----- Data supplied
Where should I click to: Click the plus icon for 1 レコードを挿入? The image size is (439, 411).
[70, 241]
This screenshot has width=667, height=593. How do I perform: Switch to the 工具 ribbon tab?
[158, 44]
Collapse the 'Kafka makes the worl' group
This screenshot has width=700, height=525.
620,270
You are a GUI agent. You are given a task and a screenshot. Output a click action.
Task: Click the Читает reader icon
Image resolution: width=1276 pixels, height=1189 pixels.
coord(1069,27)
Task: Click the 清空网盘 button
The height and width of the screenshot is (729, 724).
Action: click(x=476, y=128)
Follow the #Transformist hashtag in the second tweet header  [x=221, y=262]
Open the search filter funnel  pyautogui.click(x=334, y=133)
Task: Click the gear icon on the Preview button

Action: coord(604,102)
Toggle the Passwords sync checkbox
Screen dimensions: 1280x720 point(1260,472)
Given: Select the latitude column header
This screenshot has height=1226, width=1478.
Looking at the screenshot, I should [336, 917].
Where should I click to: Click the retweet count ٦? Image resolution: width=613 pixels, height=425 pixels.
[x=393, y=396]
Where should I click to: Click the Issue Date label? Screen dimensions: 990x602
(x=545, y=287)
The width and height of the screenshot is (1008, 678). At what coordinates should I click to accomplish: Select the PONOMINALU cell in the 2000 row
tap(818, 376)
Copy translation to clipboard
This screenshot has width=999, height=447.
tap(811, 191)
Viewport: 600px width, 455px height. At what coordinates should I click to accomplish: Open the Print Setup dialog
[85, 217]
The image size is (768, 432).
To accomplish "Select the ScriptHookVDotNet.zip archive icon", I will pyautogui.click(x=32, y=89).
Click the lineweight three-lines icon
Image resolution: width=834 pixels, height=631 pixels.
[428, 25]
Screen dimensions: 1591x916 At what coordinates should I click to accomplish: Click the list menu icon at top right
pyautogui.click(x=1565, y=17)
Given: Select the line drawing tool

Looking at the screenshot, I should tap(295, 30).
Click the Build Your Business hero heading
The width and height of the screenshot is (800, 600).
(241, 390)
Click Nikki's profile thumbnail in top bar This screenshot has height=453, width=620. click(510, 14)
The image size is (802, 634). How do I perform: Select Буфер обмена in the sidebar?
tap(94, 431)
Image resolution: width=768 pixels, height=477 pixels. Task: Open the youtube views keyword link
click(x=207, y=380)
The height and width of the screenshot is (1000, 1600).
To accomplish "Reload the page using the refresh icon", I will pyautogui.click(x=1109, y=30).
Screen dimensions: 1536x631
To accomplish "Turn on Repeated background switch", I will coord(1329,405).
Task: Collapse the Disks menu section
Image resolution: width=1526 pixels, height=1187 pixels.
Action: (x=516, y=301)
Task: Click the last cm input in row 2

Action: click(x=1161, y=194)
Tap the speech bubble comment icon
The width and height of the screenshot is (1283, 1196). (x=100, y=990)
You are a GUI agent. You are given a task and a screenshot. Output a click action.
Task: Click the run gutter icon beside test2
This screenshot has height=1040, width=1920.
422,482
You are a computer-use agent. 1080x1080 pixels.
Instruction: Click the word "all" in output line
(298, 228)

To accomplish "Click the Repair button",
----------
Exercise brief
Return every line in the listing that contains the word "Collapse".

Answer to the exercise
Collapse the 'Kafka makes the worl' group
Task: Collapse the Disks menu section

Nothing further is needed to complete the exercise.